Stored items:
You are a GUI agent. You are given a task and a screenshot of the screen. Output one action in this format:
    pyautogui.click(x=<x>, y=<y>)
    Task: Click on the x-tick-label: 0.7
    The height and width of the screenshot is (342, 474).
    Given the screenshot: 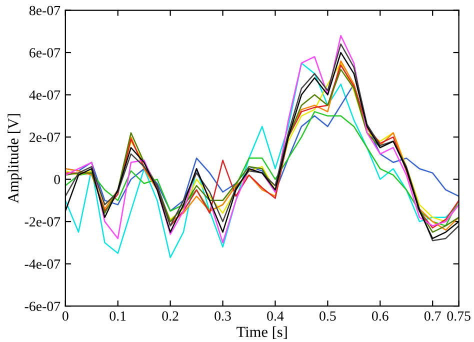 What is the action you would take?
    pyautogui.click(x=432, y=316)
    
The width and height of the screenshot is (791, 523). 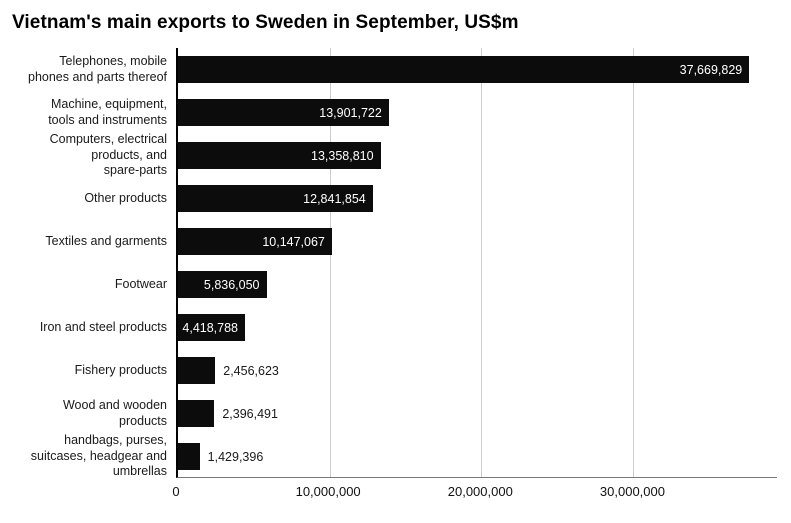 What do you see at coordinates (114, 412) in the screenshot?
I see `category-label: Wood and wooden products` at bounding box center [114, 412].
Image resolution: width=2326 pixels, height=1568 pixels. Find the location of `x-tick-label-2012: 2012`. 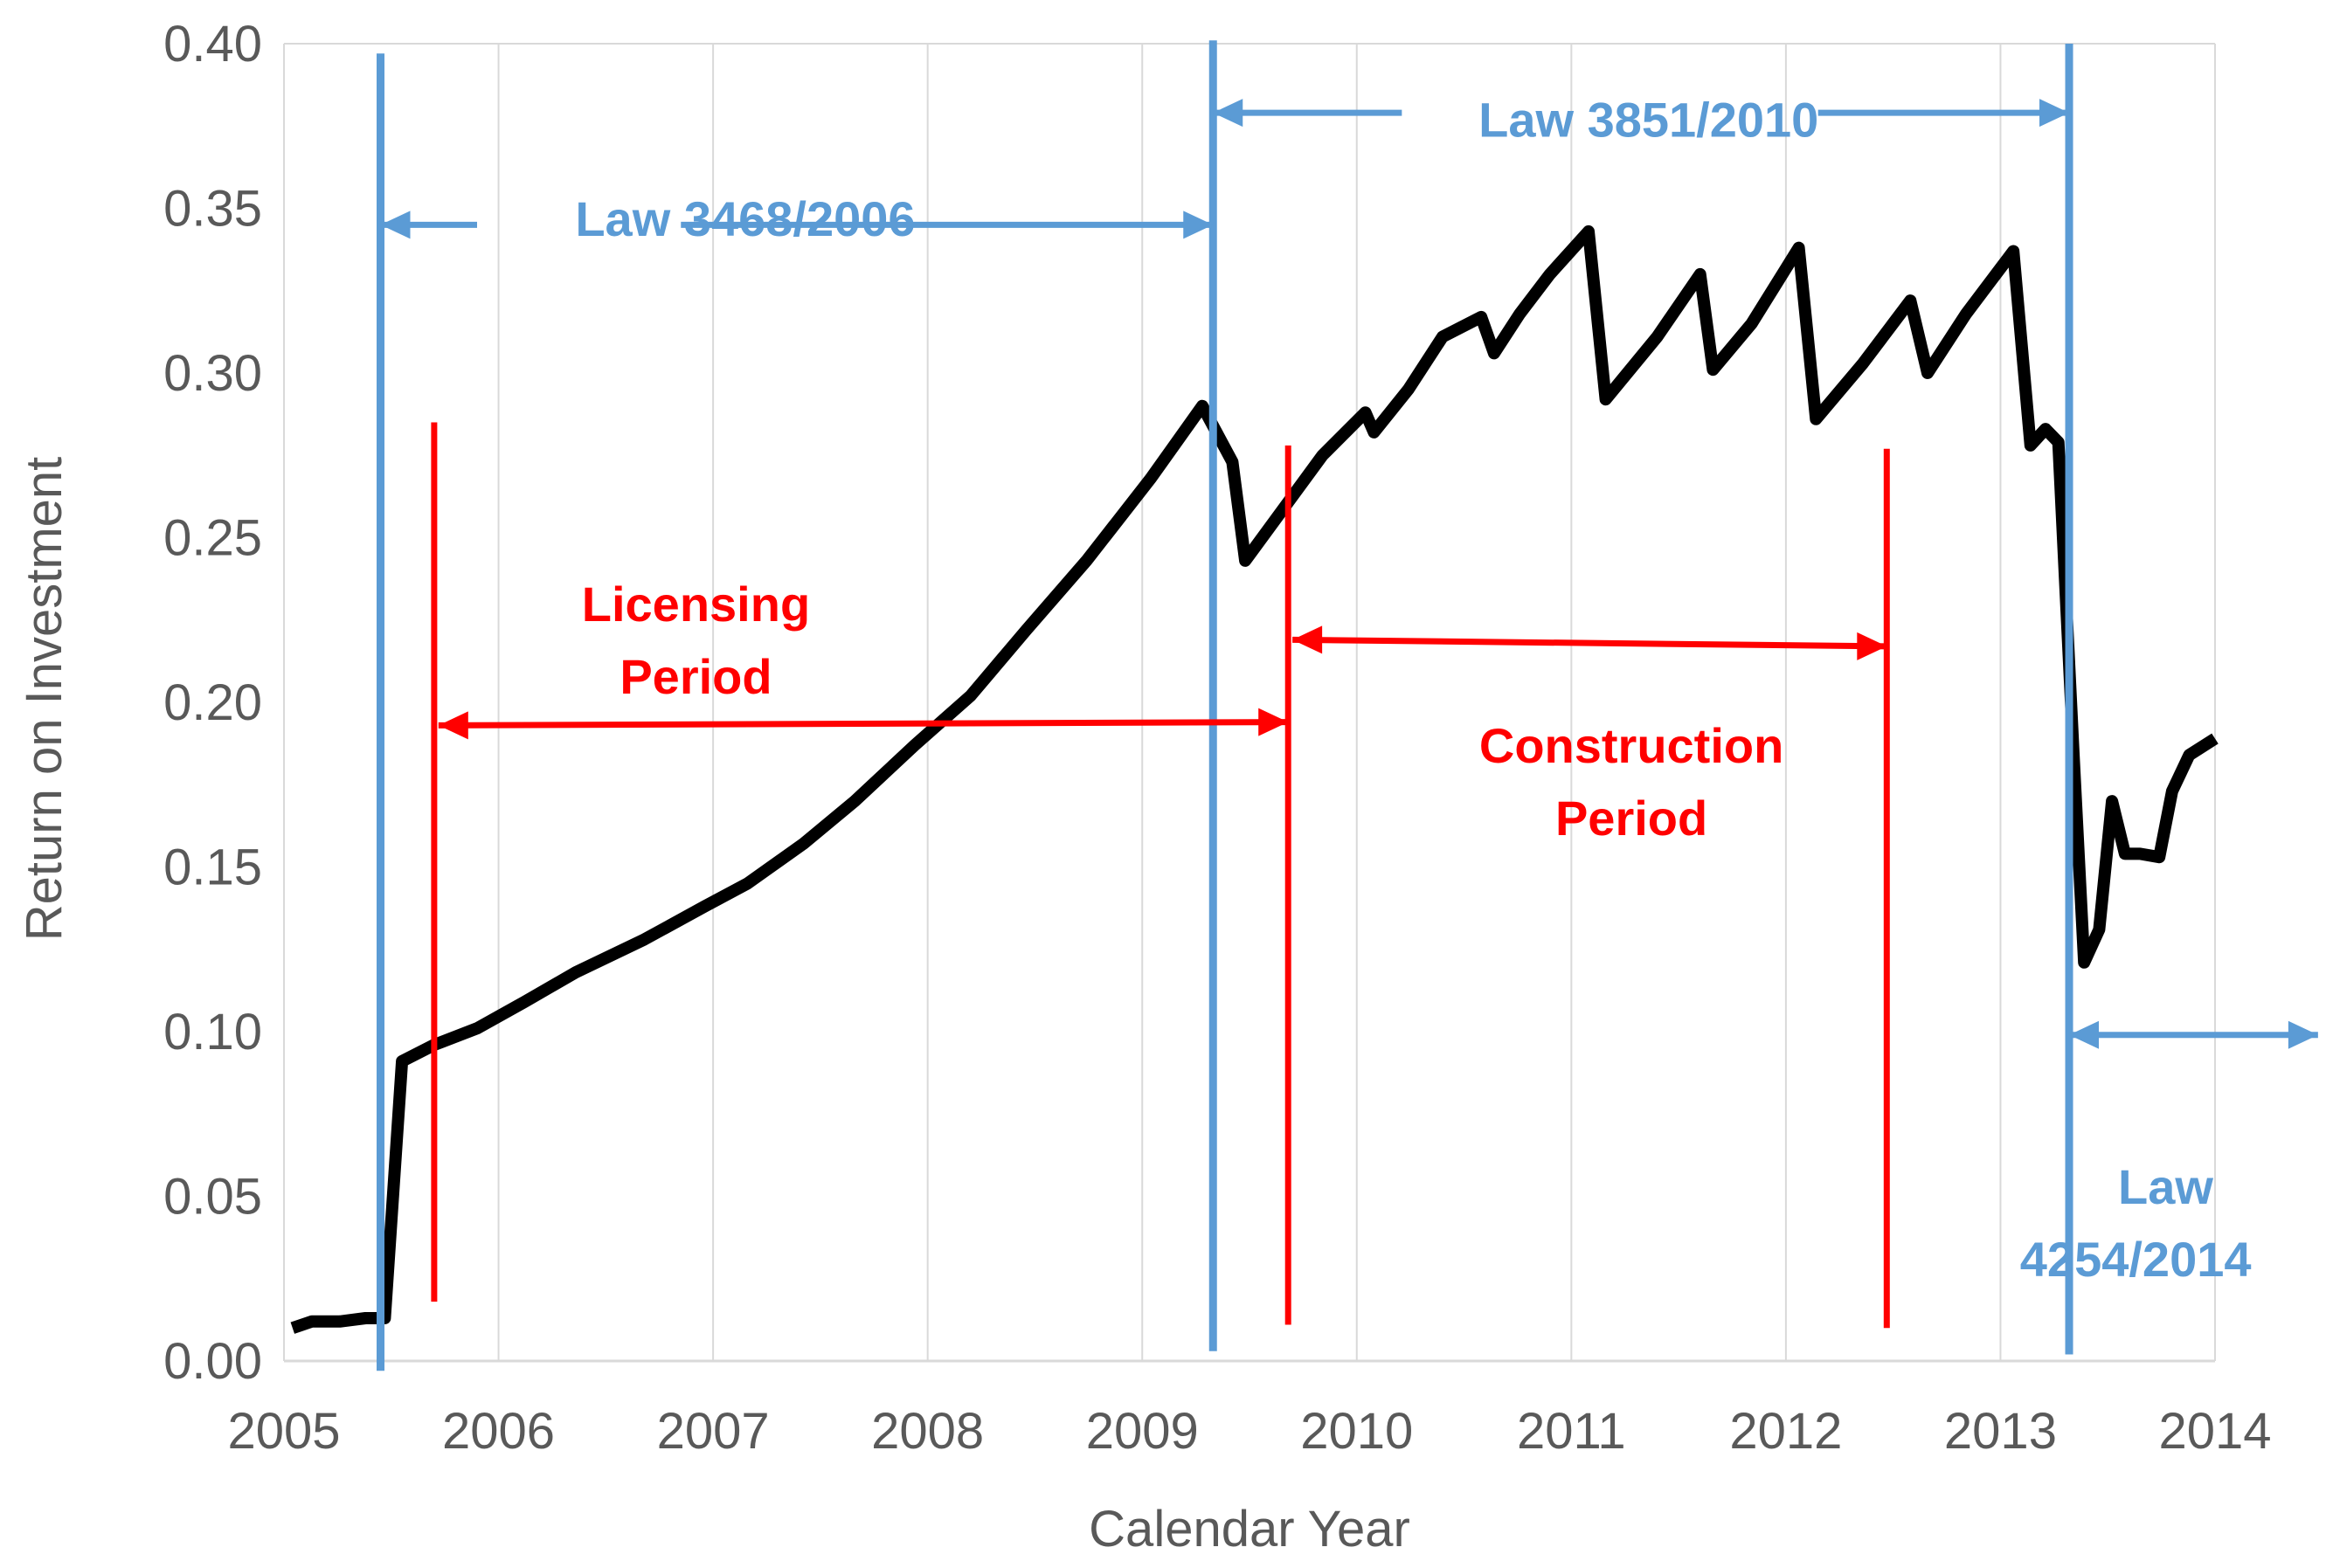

TASK ITEM:
Rewrite the records from their start through the line containing "The height and", switching "screenshot" to "screen capture" and leaving everything else unchanged.

EXERCISE ANSWER:
You are a GUI agent. You are given a task and a screen capture of the screen. Output one action in this format:
    pyautogui.click(x=<x>, y=<y>)
    Task: Click on the x-tick-label: 0.7
    The height and width of the screen capture is (342, 474).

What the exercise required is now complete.